##### Document text #####

Finding
two silver linings
for the year
There are two basic strategies followed by most investors, Mark
Yusko believes. One is used to get rich, the other to stay rich.
As chief investment officer for the University's endowment, Yusko
leaves no doubt which strategy he follows.
"We're in the stay-rich business because we have been made
rich by our benefactors," Yusko said.
Both points were underscored dramatically over the past year,
first by the development office's record in raising money -- and
second by the UNC Management Company's record in preserving it.
Consider: For the fiscal year 2002, which ended in June, the University
received $180 million in gifts and private grants. Meanwhile,
as the stock market dropped 17.5 percent for the year, the endowment
actually managed to gain a fraction of a point.
Yusko has overseen the fund nearly five years now. In all those
years the fund posted far higher returns than in 2002, yet it
is the 2002 fund performance of which Yusko is most proud.
That's because the primary job of an endowment fund is to preserve
capital. The second job is to grow it. "If the market is
sinking, the best you can do is keep your head above water and
avoid drowning."
The value of the endowment fund stood at $1.11 billion when the
2002 fiscal year started on July 1, 2001. The fund had increased
0.03 percent when the fiscal year ended on June 30. The endowment's
return ranked it in the top 5 percent among other university endowments
for the fiscal year.
Safekeeping a balance by rebalancing investments
Yusko said the success of the fund stems from the solid and disciplined
investment policy put in place by a strong board of professionals
and followed by a dedicated management staff.
That discipline kicked into high gear at the start of 2000 in
response to the performance of the fund over the fourth quarter
of 1999.
The fund had gone up 18 percent.
When the board met in February, its members viewed the fourth-quarter
results not as a welcome sign but a danger signal.
All were glad for the gain, of course, but fearful that such gains
disappear as quickly as they come.
Huge gains in certain asset classes, particularly technology,
had left the portfolio badly out of balance -- thus overly exposed
to future losses.

##### Provided data #####

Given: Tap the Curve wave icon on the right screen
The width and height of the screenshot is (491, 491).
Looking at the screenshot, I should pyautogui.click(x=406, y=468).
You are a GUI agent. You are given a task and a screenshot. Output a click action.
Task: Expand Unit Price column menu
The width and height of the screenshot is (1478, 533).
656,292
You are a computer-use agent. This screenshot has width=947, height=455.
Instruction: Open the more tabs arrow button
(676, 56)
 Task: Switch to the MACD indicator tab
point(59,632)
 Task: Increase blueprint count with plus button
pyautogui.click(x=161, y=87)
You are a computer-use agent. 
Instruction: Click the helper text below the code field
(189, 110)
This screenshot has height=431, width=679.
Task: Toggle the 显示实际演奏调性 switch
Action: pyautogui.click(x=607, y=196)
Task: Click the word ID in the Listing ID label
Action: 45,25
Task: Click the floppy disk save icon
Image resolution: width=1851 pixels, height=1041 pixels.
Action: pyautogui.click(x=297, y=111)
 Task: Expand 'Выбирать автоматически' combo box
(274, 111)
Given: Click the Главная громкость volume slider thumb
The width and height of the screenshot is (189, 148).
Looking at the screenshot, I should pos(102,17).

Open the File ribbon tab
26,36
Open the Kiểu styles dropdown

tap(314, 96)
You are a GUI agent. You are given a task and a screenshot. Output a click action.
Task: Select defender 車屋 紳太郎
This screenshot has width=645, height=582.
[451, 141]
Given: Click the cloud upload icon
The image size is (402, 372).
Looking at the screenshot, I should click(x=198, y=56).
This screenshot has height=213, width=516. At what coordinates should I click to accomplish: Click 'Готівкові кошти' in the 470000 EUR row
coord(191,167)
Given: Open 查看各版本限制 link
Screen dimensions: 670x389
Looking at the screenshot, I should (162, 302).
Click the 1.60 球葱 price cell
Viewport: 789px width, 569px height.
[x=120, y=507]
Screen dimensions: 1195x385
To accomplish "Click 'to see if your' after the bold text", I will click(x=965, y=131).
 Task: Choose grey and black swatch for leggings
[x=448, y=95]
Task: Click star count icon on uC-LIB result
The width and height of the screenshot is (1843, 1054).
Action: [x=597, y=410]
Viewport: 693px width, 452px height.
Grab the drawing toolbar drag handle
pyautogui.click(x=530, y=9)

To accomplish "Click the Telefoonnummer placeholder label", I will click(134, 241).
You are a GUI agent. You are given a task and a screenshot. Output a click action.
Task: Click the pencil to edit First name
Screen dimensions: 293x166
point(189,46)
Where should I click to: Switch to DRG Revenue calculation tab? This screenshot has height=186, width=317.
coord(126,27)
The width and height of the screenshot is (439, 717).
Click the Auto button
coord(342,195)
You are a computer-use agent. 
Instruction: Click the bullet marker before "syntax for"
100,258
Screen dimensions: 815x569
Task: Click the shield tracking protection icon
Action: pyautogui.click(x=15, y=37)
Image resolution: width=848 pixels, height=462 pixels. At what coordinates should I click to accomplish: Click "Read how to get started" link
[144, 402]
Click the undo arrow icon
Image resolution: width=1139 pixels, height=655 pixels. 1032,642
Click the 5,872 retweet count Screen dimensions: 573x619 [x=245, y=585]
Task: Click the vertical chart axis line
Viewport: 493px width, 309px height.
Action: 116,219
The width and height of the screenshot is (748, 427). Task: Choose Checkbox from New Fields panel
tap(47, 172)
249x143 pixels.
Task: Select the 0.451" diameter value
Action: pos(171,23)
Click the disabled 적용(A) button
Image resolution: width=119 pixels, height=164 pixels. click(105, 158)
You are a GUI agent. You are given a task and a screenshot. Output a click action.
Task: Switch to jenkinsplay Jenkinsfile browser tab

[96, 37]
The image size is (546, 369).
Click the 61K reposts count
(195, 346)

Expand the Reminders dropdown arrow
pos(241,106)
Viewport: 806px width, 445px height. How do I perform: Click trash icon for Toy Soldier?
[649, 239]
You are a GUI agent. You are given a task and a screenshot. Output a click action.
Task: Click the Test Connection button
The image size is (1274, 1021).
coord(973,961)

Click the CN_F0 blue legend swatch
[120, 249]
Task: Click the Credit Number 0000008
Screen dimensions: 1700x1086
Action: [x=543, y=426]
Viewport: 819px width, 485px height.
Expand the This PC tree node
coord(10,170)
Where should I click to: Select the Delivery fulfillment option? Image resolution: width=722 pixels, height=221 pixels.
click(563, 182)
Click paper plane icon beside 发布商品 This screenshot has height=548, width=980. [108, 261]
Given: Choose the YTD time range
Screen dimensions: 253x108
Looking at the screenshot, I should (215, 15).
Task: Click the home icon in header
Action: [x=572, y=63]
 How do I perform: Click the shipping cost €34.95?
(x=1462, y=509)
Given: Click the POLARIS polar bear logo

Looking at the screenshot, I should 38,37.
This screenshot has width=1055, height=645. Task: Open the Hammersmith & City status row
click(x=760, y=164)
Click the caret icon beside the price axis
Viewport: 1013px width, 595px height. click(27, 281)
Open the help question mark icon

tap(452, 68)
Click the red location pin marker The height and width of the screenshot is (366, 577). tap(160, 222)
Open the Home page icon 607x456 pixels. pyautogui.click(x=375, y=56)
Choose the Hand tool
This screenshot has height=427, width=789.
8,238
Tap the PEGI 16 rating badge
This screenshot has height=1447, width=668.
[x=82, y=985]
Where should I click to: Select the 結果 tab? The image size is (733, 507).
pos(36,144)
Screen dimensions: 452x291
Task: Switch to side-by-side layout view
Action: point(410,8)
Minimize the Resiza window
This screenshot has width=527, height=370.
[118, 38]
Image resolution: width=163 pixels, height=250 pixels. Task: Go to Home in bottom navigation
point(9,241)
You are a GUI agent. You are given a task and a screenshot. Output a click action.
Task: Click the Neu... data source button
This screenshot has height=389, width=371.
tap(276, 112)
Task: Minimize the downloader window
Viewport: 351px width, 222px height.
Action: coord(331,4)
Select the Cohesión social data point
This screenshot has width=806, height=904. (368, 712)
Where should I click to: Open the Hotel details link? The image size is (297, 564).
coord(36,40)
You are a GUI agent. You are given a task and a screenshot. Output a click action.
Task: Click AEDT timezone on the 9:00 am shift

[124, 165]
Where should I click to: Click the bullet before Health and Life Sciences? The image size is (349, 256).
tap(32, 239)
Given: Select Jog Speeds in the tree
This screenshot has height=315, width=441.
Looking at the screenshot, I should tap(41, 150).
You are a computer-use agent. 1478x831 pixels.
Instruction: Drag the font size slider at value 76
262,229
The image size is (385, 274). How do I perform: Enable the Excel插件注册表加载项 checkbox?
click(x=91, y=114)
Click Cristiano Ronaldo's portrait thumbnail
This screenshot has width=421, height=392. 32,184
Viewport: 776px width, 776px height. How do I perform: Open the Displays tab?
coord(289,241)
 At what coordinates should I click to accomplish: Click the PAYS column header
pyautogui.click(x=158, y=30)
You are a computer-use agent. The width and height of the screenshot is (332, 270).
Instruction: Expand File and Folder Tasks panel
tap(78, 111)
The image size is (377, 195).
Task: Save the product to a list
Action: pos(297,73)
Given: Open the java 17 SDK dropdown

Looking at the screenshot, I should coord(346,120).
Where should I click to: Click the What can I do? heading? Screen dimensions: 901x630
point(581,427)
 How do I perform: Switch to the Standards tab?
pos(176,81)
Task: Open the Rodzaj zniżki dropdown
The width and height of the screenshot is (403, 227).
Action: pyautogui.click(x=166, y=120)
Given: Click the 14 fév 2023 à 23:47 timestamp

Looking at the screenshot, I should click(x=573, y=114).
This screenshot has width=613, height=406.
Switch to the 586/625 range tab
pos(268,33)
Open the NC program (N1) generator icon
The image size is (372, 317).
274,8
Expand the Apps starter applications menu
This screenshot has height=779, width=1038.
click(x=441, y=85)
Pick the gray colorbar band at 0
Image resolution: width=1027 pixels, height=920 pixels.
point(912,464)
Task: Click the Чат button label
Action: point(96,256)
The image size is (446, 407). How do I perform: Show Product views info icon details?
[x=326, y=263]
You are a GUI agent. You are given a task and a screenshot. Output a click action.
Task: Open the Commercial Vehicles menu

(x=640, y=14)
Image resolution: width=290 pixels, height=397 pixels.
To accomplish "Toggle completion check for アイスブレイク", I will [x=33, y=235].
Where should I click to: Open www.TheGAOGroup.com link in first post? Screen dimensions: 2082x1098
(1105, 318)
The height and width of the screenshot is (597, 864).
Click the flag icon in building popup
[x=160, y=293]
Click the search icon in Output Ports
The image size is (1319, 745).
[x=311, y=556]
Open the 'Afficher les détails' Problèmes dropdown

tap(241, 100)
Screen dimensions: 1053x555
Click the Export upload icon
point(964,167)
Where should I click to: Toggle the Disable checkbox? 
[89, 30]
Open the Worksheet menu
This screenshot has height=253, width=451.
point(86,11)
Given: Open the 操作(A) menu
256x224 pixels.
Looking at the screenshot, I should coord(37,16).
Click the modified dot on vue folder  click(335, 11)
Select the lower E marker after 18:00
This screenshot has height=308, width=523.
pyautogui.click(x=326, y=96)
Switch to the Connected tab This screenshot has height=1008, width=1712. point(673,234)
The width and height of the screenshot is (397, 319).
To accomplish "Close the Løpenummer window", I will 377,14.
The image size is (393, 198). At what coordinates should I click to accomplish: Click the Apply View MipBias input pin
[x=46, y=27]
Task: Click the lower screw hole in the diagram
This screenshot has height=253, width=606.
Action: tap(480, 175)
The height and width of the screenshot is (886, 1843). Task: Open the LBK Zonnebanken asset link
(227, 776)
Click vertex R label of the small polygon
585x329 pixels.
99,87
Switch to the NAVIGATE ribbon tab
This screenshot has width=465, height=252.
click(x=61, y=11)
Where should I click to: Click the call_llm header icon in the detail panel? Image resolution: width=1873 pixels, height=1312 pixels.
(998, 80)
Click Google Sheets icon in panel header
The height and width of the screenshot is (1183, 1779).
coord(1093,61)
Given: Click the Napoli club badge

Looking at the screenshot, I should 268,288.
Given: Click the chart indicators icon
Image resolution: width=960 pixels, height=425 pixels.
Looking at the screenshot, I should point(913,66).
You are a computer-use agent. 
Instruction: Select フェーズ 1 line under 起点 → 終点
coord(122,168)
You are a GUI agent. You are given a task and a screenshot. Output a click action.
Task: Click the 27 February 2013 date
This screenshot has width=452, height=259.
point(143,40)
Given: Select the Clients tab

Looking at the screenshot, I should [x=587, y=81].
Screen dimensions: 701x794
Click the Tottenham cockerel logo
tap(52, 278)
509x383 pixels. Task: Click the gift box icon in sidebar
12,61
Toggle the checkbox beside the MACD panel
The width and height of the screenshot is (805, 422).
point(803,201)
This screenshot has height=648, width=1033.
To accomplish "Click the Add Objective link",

#####

Stated task
Quote the text on the university endowment word for word, starting with "Yusko has overseen" and going on through "is most proud.". The records play no part in what follows.

Answer in full
Yusko has overseen the fund nearly five years now. In all those
years the fund posted far higher returns than in 2002, yet it
is the 2002 fund performance of which Yusko is most proud.